"You" is actually already the second person plural in English. It was also the polite form for the singular, and eventually displaced it in most English speech. The singular in English for hundreds of years was "thou" as in "How great thou art." The direct object was "thee": "I do wish thou wert a dog, that I might love thee something...." The possessive was "thine", as in "drink to me only with thine eyes." There are areas of Britain where the second person singular is still used, and it was commonly used by many American Quakers and Anabaptists (Amish, etc.).
According to Wikipedia - if I remember correctly it's under "Dutch grammar" - it seems that long ago the Dutch had something similar. As happened in English it fell out of use, so that like we English-speakers they were using the same word for singular and plural "you". Unlike us they dealt with it. What they did was change the plural "you" along the lines of "y'all". That's how "jullie" came about.

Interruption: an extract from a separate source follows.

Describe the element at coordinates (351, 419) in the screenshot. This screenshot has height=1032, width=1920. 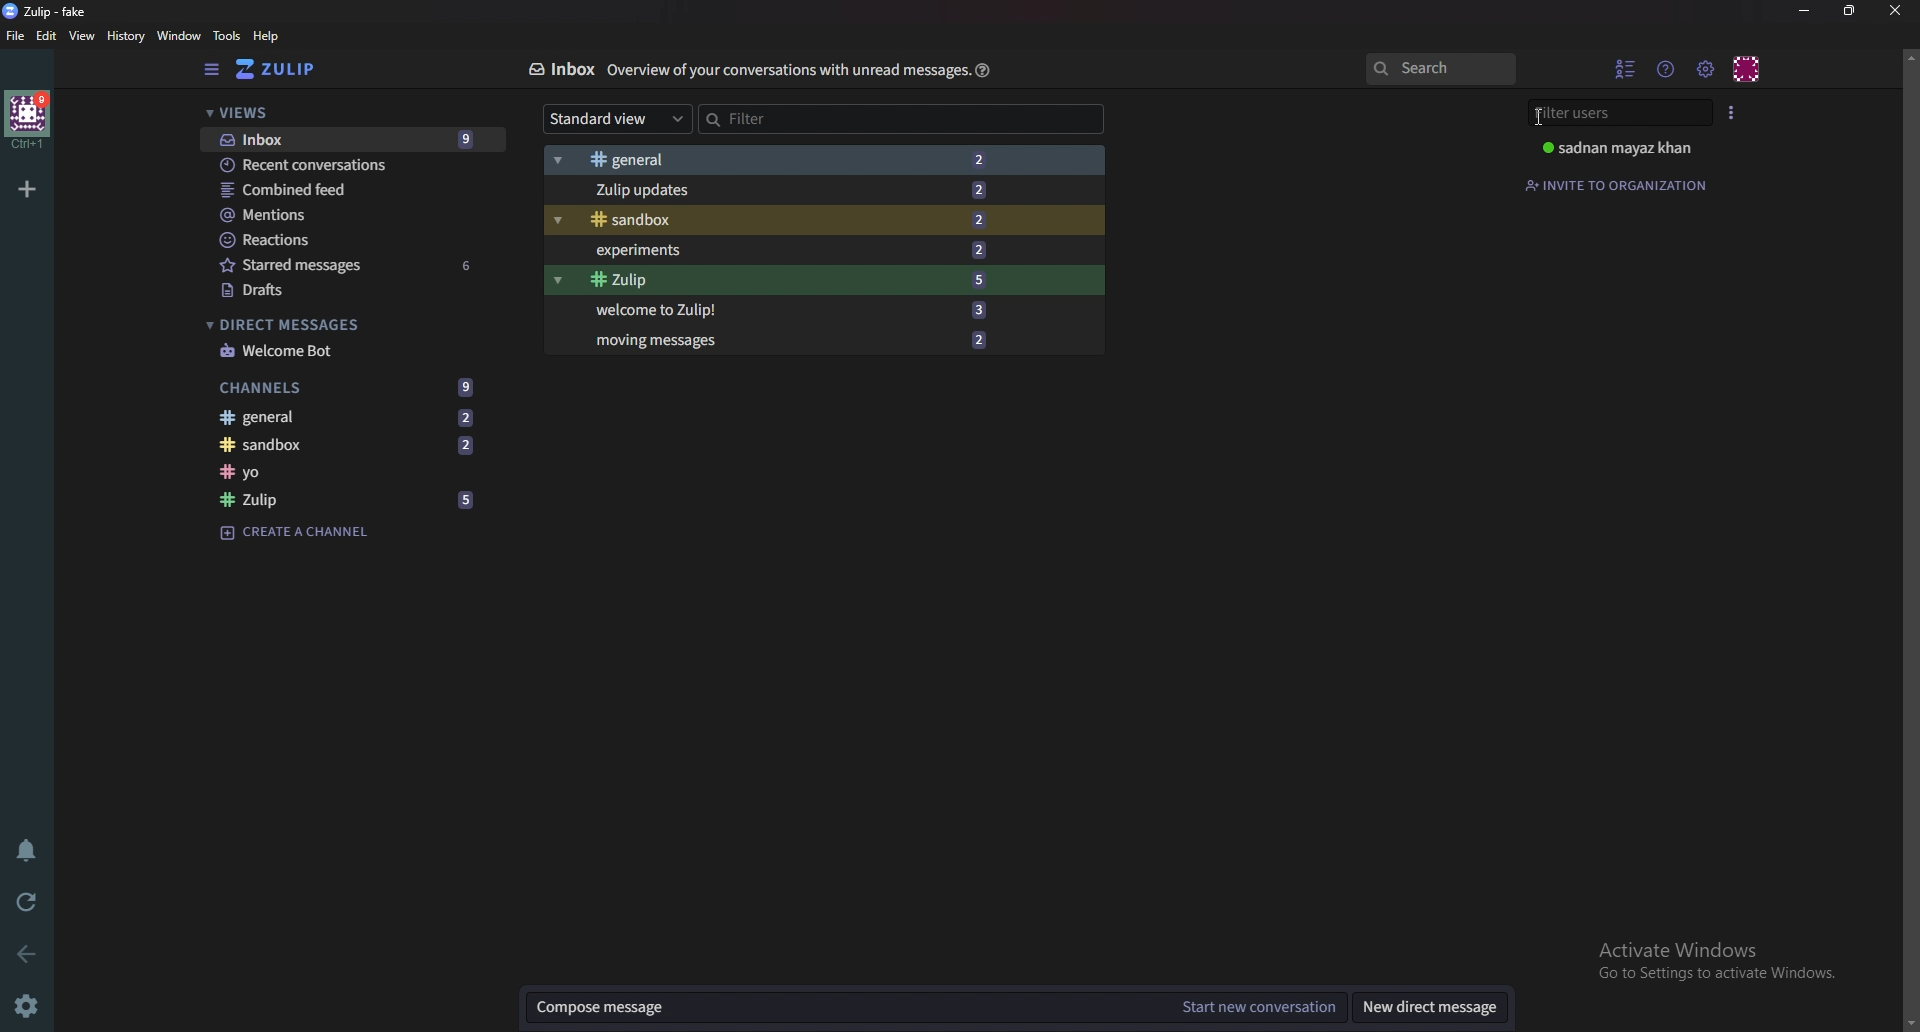
I see `General` at that location.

In German "jung"/"junge" is the adjective "young" and "Junge" is "boy". The two languages are alike at times. In Dutch "jongen" is "boy", plural "jongens", of course. Thanks, Christian81, for telling us that in Dutch young is "jong"/"jonge". So alike!
I'm not sure if that's a good or bad thing for learners like me who know some German. You'd think it would encourage me but oddly enough it sometimes puts me off! I suppose I have a sense of "Oh, I've already learned that and now I'm having to learn a variant of it!" (No disrespect to the Dutch language here. It could have been Dutch I tackled first and then German would seem a variant of it!)
You are boys shouldn't be said like that. You are boys. It should be something like You guys are boys. You = 1 so they're talking to one person saying they are multiple boys. You guys = more than one person is being talked to, which means they are saying all of them are boys.